United States District Court, District of Columbia

March 13, 2019

KIMBERLY KING, Plaintiff,
v.
KATE SPADE & COMPANY, et al., Defendants.

          MEMORANDUM OPINION

          JAMES E. BOASBERG, UNITED STATES DISTRICT JUDGE

         Plaintiff Kimberly King's pro se suit alleges that, while working as a salesperson for Kate Spade & Company here in Washington, she was discriminated against on the basis of her pregnancy. In now moving to dismiss, the company points out that King did not wait the requisite 180 days after filing her administrative charge before coming to court. As Defendant is correct that Plaintiff has initiated her suit prematurely, the Court will grant the Motion without prejudice so that King can exhaust her administrative remedies.

         I.Background

         Assuming the facts in the Complaint are true, as it must at this stage, the Court need offer the briefest of synopses. King, hired as a “sales muse” by Kate Spade, alleges that in December 2017 she informed her supervisor of her nascent pregnancy. See Compl., ¶¶ 3-4. (The company points out that the proper Defendant is Tapestry, Inc., which owns Kate Spade Holdings LLC, see Motion at 1 n.1, but this has no effect on the Court's Opinion.) Within two weeks, the company ceased scheduling her for regular shifts and deprived her of other work privileges and incentives. Id., ¶¶ 5, 7.
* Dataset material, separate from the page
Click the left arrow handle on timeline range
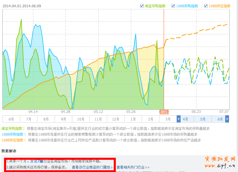 (x=179, y=119)
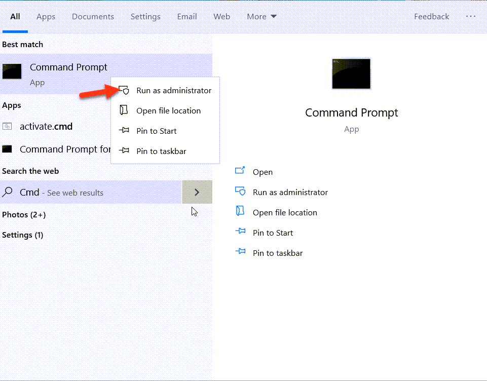
Task: Open the three-dots options menu
Action: point(471,17)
         She ultimately filed a Charge of Discrimination with the D.C. Office of Human Rights on October 24, 2018, see Compl., Exh. 1, and, less than a month later, requested that the Equal Employment Opportunity Commission issue her a Notice of Right to Sue. See Opp., Exh. 1. The Notice, issued November 27, informed her that, although fewer than 180 days had elapsed since the filing of the charge, the EEOC had “determined that it is unlikely that the EEOC will be able to complete its administrative processing within 180 days from the filing of this charge.” Compl., Exh. 2 at 1.

         Having received that Notice, she filed the current action on December 19, 2018, which asserts one count for sex discrimination, presumably under Title VII. See Compl. at 2. Defendant now moves to dismiss.
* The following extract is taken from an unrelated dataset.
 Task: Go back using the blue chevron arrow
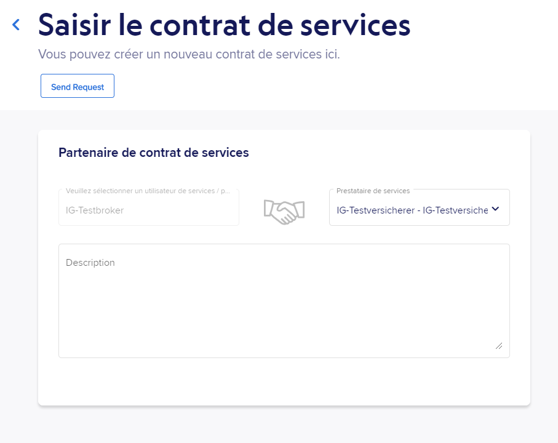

         II. Legal Standard

         Federal Rule of Civil Procedure 12(b)(6) provides for the dismissal of an action where a complaint fails to “state a claim upon which relief can be granted.” Although “detailed factual allegations” are not necessary to withstand a Rule 12(b)(6) motion, Bell Atl. Corp. v. Twombly, 550 U.S. 544, 555 (2007), “a complaint must contain sufficient factual matter, accepted as true, to state a claim to relief that is plausible on its face.” Ashcroft v. Iqbal, 556 U.S. 662, 678 (2009) (internal quotations marks and citation omitted). In weighing a motion to dismiss, a court “may consider only the facts alleged in the complaint, any documents either attached to or incorporated in the complaint[, ] and matters of which [the court] may take judicial notice.” EEOC v. St. Francis Xavier Parochial School, 117 F.3d 621, 624 (D.C. Cir. 1997). The Court “must treat the complaint's factual allegations as true and must grant [the] plaintiff ‘the benefit of all inferences that can be derived from the facts alleged.'” Sparrow v. United Air Lines, Inc., 216 F.3d 1111, 1113 (D.C. Cir. 2000) (quoting Schuler v. United States, 617 F.2d 605, 608 (D.C. Cir. 1979)) (internal citations omitted). It need not accept as true, however, “a legal conclusion couched as a factual allegation” or an inference unsupported by the facts set forth in the Complaint. Trudeau v. FTC, 456 F.3d 178, 193 (D.C. Cir. 2006) (quoting Papasan v. Allain, 478 U.S. 265, 286 (1986)).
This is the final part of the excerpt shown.